(Input records)
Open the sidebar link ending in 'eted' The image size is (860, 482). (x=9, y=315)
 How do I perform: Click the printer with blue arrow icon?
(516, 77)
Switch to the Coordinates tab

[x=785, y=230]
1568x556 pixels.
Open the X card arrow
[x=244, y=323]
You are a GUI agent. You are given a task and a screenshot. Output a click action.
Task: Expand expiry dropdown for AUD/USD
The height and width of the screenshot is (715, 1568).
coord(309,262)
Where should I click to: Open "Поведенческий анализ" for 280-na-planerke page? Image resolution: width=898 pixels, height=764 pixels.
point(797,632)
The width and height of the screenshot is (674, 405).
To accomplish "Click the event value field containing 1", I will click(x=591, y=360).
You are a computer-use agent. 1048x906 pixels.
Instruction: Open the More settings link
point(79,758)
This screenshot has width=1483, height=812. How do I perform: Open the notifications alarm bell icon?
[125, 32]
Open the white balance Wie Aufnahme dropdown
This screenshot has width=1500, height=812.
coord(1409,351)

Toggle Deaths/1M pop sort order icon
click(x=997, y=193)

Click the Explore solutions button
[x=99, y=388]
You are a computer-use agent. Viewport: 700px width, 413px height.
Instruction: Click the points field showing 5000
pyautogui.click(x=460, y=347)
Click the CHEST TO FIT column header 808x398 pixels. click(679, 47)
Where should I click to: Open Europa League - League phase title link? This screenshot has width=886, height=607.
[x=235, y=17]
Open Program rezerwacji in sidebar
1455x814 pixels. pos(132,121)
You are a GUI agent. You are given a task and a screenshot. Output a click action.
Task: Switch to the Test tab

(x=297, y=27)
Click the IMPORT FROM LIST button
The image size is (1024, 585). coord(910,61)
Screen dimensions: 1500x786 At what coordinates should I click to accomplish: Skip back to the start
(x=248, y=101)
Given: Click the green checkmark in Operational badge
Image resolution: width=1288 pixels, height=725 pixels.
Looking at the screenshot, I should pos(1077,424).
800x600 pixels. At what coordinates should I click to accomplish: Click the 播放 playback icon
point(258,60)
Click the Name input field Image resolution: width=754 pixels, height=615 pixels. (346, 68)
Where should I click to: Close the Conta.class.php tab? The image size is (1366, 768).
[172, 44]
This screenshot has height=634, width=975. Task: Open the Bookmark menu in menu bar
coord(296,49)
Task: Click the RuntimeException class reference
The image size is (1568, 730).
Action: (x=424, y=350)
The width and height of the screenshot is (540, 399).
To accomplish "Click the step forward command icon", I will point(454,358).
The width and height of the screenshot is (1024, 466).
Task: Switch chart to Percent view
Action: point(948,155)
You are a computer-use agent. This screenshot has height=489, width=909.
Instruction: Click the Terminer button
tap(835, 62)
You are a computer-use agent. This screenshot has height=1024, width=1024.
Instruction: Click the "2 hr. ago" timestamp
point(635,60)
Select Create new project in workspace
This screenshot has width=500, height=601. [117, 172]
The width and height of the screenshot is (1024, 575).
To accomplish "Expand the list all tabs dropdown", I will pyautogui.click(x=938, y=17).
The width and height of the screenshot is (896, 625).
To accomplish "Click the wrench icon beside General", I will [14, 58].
(End Input records)
Problem details
For every line of the material that holds the word "Expand", make a copy.

Expected answer
Task: Expand expiry dropdown for AUD/USD
To accomplish "Expand the list all tabs dropdown", I will pyautogui.click(x=938, y=17).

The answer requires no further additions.